- Exercise instructions:
Set out the listing below as a JSON array of strings, one string per line, omitting any blank lines.

*-*-*

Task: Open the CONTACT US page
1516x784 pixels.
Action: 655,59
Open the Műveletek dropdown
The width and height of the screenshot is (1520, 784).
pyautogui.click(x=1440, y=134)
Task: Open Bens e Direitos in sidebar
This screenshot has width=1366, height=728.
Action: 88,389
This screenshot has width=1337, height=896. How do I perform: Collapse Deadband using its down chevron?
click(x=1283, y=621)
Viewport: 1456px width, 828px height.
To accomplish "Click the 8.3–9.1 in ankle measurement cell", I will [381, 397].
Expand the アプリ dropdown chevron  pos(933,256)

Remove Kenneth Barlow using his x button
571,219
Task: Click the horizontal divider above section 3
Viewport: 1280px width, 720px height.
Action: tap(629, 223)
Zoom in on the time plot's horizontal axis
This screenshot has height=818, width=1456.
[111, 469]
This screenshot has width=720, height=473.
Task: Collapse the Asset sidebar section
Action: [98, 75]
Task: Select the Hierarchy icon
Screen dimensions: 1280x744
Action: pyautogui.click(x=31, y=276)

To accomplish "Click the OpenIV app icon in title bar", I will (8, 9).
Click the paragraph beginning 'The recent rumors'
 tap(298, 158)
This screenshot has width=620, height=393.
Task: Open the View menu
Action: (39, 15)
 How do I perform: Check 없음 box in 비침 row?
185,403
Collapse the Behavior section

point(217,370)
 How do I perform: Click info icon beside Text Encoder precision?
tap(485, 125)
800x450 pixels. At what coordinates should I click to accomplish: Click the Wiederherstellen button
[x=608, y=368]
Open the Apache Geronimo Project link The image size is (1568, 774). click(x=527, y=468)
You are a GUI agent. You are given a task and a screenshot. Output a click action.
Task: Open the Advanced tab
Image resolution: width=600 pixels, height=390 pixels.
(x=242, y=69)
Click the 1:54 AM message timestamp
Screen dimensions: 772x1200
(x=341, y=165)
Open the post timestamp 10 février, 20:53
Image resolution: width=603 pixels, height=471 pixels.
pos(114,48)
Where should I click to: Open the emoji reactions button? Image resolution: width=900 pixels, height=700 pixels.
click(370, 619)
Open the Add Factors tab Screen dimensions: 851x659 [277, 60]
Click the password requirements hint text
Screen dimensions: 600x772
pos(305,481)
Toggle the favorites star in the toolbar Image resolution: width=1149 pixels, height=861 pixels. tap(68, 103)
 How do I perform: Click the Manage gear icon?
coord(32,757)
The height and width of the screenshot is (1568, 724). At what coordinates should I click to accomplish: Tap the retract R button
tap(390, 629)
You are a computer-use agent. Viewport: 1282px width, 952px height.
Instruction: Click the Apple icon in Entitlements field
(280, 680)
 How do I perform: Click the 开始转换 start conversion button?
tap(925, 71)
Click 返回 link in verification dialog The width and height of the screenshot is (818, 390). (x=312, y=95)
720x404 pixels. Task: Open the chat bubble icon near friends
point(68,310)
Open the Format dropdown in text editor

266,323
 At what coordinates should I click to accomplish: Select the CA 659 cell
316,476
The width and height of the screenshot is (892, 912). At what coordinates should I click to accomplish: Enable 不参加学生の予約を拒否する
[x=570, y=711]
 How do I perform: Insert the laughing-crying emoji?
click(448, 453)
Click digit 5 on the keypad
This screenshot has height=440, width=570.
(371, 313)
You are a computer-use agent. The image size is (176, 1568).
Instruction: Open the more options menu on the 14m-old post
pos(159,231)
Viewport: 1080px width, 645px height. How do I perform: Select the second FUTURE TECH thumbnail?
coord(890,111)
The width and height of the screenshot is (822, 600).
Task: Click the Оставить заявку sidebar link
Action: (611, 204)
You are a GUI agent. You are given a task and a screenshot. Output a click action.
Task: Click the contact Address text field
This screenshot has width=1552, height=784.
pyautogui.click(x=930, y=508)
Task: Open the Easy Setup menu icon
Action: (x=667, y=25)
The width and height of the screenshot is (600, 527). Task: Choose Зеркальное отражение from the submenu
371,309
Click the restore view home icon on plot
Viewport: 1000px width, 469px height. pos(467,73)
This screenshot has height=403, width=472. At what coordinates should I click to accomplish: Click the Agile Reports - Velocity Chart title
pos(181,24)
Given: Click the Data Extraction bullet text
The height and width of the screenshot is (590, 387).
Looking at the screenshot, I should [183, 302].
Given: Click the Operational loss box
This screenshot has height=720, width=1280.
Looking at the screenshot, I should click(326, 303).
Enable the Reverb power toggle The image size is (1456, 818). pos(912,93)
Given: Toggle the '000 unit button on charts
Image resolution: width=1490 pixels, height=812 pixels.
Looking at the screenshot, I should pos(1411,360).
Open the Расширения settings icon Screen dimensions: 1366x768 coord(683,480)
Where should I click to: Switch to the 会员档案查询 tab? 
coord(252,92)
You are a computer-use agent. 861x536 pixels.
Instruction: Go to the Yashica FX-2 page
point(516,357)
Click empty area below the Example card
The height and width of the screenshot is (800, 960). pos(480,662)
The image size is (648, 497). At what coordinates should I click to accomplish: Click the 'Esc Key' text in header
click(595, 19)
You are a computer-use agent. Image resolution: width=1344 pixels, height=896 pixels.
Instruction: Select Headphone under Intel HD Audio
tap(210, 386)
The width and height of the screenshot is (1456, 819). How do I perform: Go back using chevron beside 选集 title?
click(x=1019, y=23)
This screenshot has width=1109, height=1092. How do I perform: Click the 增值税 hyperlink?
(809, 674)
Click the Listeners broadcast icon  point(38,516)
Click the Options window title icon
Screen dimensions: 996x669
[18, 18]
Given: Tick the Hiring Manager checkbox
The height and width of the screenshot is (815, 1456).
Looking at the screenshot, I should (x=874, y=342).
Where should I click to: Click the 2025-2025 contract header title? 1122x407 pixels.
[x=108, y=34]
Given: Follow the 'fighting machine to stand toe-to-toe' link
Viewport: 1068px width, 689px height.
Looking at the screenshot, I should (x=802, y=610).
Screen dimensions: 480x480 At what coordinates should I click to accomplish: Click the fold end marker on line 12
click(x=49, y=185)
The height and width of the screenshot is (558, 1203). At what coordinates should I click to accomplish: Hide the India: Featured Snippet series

*-*-*

- Complete output:
[
  "Task: Open the CONTACT US page",
  "1516x784 pixels.",
  "Action: 655,59",
  "Open the Műveletek dropdown",
  "The width and height of the screenshot is (1520, 784).",
  "pyautogui.click(x=1440, y=134)",
  "Task: Open Bens e Direitos in sidebar",
  "This screenshot has width=1366, height=728.",
  "Action: 88,389",
  "This screenshot has width=1337, height=896. How do I perform: Collapse Deadband using its down chevron?",
  "click(x=1283, y=621)",
  "Viewport: 1456px width, 828px height.",
  "To accomplish \"Click the 8.3–9.1 in ankle measurement cell\", I will [381, 397].",
  "Expand the アプリ dropdown chevron  pos(933,256)",
  "Remove Kenneth Barlow using his x button",
  "571,219",
  "Task: Click the horizontal divider above section 3",
  "Viewport: 1280px width, 720px height.",
  "Action: tap(629, 223)",
  "Zoom in on the time plot's horizontal axis",
  "This screenshot has height=818, width=1456.",
  "[111, 469]",
  "This screenshot has width=720, height=473.",
  "Task: Collapse the Asset sidebar section",
  "Action: [98, 75]",
  "Task: Select the Hierarchy icon",
  "Screen dimensions: 1280x744",
  "Action: pyautogui.click(x=31, y=276)",
  "To accomplish \"Click the OpenIV app icon in title bar\", I will (8, 9).",
  "Click the paragraph beginning 'The recent rumors'",
  " tap(298, 158)",
  "This screenshot has width=620, height=393.",
  "Task: Open the View menu",
  "Action: (39, 15)",
  " How do I perform: Check 없음 box in 비침 row?",
  "185,403",
  "Collapse the Behavior section",
  "point(217,370)",
  " How do I perform: Click info icon beside Text Encoder precision?",
  "tap(485, 125)",
  "800x450 pixels. At what coordinates should I click to accomplish: Click the Wiederherstellen button",
  "[x=608, y=368]",
  "Open the Apache Geronimo Project link The image size is (1568, 774). click(x=527, y=468)",
  "You are a GUI agent. You are given a task and a screenshot. Output a click action.",
  "Task: Open the Advanced tab",
  "Image resolution: width=600 pixels, height=390 pixels.",
  "(x=242, y=69)",
  "Click the 1:54 AM message timestamp",
  "Screen dimensions: 772x1200",
  "(x=341, y=165)",
  "Open the post timestamp 10 février, 20:53",
  "Image resolution: width=603 pixels, height=471 pixels.",
  "pos(114,48)",
  "Where should I click to: Open the emoji reactions button? Image resolution: width=900 pixels, height=700 pixels.",
  "click(370, 619)",
  "Open the Add Factors tab Screen dimensions: 851x659 [277, 60]",
  "Click the password requirements hint text",
  "Screen dimensions: 600x772",
  "pos(305,481)",
  "Toggle the favorites star in the toolbar Image resolution: width=1149 pixels, height=861 pixels. tap(68, 103)",
  " How do I perform: Click the Manage gear icon?",
  "coord(32,757)",
  "The height and width of the screenshot is (1568, 724). At what coordinates should I click to accomplish: Tap the retract R button",
  "tap(390, 629)",
  "You are a computer-use agent. Viewport: 1282px width, 952px height.",
  "Instruction: Click the Apple icon in Entitlements field",
  "(280, 680)",
  " How do I perform: Click the 开始转换 start conversion button?",
  "tap(925, 71)",
  "Click 返回 link in verification dialog The width and height of the screenshot is (818, 390). (x=312, y=95)",
  "720x404 pixels. Task: Open the chat bubble icon near friends",
  "point(68,310)",
  "Open the Format dropdown in text editor",
  "266,323",
  " At what coordinates should I click to accomplish: Select the CA 659 cell",
  "316,476",
  "The width and height of the screenshot is (892, 912). At what coordinates should I click to accomplish: Enable 不参加学生の予約を拒否する",
  "[x=570, y=711]",
  " How do I perform: Insert the laughing-crying emoji?",
  "click(448, 453)",
  "Click digit 5 on the keypad",
  "This screenshot has height=440, width=570.",
  "(371, 313)",
  "You are a computer-use agent. The image size is (176, 1568).",
  "Instruction: Open the more options menu on the 14m-old post",
  "pos(159,231)",
  "Viewport: 1080px width, 645px height. How do I perform: Select the second FUTURE TECH thumbnail?",
  "coord(890,111)",
  "The width and height of the screenshot is (822, 600).",
  "Task: Click the Оставить заявку sidebar link",
  "Action: (611, 204)",
  "You are a GUI agent. You are given a task and a screenshot. Output a click action.",
  "Task: Click the contact Address text field",
  "This screenshot has width=1552, height=784.",
  "pyautogui.click(x=930, y=508)",
  "Task: Open the Easy Setup menu icon",
  "Action: (x=667, y=25)",
  "The width and height of the screenshot is (600, 527). Task: Choose Зеркальное отражение from the submenu",
  "371,309",
  "Click the restore view home icon on plot",
  "Viewport: 1000px width, 469px height. pos(467,73)",
  "This screenshot has height=403, width=472. At what coordinates should I click to accomplish: Click the Agile Reports - Velocity Chart title",
  "pos(181,24)",
  "Given: Click the Data Extraction bullet text",
  "The height and width of the screenshot is (590, 387).",
  "Looking at the screenshot, I should [183, 302].",
  "Given: Click the Operational loss box",
  "This screenshot has height=720, width=1280.",
  "Looking at the screenshot, I should click(326, 303).",
  "Enable the Reverb power toggle The image size is (1456, 818). pos(912,93)",
  "Given: Toggle the '000 unit button on charts",
  "Image resolution: width=1490 pixels, height=812 pixels.",
  "Looking at the screenshot, I should pos(1411,360).",
  "Open the Расширения settings icon Screen dimensions: 1366x768 coord(683,480)",
  "Where should I click to: Switch to the 会员档案查询 tab? ",
  "coord(252,92)",
  "You are a computer-use agent. 861x536 pixels.",
  "Instruction: Go to the Yashica FX-2 page",
  "point(516,357)",
  "Click empty area below the Example card",
  "The height and width of the screenshot is (800, 960). pos(480,662)",
  "The image size is (648, 497). At what coordinates should I click to accomplish: Click the 'Esc Key' text in header",
  "click(595, 19)",
  "You are a computer-use agent. Image resolution: width=1344 pixels, height=896 pixels.",
  "Instruction: Select Headphone under Intel HD Audio",
  "tap(210, 386)",
  "The width and height of the screenshot is (1456, 819). How do I perform: Go back using chevron beside 选集 title?",
  "click(x=1019, y=23)",
  "This screenshot has width=1109, height=1092. How do I perform: Click the 增值税 hyperlink?",
  "(809, 674)",
  "Click the Listeners broadcast icon  point(38,516)",
  "Click the Options window title icon",
  "Screen dimensions: 996x669",
  "[18, 18]",
  "Given: Tick the Hiring Manager checkbox",
  "The height and width of the screenshot is (815, 1456).",
  "Looking at the screenshot, I should (x=874, y=342).",
  "Where should I click to: Click the 2025-2025 contract header title? 1122x407 pixels.",
  "[x=108, y=34]",
  "Given: Follow the 'fighting machine to stand toe-to-toe' link",
  "Viewport: 1068px width, 689px height.",
  "Looking at the screenshot, I should (x=802, y=610).",
  "Screen dimensions: 480x480 At what coordinates should I click to accomplish: Click the fold end marker on line 12",
  "click(x=49, y=185)",
  "The height and width of the screenshot is (558, 1203). At what coordinates should I click to accomplish: Hide the India: Featured Snippet series"
]